Article:
--- start ---

No. Put a gaussian surface from the inside of one plate to any point between the plates. The E field is the same everywhere inside the plates.
Another argument would be that the divergence of D (and thus E) must be zero in the absence of charge.
 
  • #10
rude man said:
You just cotradicted yourself.
Sorry, have I? There is 2Q on one plate and -Q on the other
 
  • #11
rude man said:
No. Put a gaussian surface from the inside of one plate to any point between the plates. The E field is the same everywhere inside the plates.
Another argument would be that the divergence of D (and thus E) must be zero in the absence of charge.

--- end ---

To-do list:
a - Does each statement agree with the forum thread about the charged plates? Answer yes or no for each, and quote the words from the thread that decide it.
(i) The E field is the same everywhere inside the plates.
(ii) One plate holds 2Q and the other holds -Q.
(iii) Where there is no charge, the divergence of D must be nonzero.
b - Extend the forum thread about the charged plates by writing the next post, picking up after its final line.
The material that follows is not needed for anything here.

Stored rows:
--- start ---

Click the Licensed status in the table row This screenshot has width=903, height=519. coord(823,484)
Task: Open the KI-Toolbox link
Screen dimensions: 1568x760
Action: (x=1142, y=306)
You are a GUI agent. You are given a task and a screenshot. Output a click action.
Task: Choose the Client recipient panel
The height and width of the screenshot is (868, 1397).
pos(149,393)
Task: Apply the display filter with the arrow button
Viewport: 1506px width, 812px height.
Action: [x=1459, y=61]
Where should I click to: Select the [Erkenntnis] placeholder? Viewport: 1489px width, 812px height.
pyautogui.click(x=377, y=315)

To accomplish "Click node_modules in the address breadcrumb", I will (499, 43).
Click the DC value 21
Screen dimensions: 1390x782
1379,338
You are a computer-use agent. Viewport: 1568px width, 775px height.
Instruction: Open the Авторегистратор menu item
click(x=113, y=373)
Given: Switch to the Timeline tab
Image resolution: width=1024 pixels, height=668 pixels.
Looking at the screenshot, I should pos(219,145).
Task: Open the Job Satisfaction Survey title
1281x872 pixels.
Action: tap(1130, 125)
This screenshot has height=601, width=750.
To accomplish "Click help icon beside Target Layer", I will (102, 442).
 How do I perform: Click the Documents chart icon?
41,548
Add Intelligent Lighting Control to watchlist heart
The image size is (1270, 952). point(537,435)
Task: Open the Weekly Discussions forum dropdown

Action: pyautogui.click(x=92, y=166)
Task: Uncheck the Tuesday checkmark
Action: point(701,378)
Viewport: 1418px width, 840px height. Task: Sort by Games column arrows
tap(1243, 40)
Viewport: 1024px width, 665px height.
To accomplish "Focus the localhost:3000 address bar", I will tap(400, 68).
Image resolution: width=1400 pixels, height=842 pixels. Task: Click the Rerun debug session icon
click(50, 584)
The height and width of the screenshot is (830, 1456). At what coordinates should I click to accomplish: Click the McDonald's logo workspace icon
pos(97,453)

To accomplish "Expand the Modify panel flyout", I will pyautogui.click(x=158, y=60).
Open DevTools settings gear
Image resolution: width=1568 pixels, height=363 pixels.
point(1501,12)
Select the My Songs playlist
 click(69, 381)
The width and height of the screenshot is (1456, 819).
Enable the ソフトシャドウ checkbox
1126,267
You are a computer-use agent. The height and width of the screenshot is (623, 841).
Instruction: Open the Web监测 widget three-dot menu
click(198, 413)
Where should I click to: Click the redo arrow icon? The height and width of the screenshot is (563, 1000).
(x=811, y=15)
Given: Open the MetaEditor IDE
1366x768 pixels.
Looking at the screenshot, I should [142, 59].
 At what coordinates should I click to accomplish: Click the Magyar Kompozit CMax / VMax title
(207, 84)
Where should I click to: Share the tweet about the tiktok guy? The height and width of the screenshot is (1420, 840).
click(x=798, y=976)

--- end ---

Set of answers:
a -
(i) Yes: "The E field is the same everywhere inside the plates."
(ii) Yes: "There is 2Q on one plate and -Q on the other"
(iii) No: "the divergence of D (and thus E) must be zero in the absence of charge."

b -
Sorry if I am being really stupid but having ##\sigma_2## not equal to ##sigma_3## gives a uniform field in between the plates of strength ##\frac{\sigma_2}{2\epsilon_0 } + \frac{\sigma_3}{2\epsilon_0}## using gauss' law
 
  • #12
Physgeek64 said:
Sorry if I am being really stupid but having ##\sigma_2## not equal to ##sigma_3## gives a uniform field in between the plates of strength ##\frac{\sigma_2}{2\epsilon_0 } + \frac{\sigma_3}{2\epsilon_0}## using gauss' law
Maybe we're having problems defining which surface is which. You did not show a drawing or verbally describe which is which.
Which is why i said that if 1 and 2 are on the plate with charge 2Q then 3 and 4 must add up to -Q but your answer adds to -2Q.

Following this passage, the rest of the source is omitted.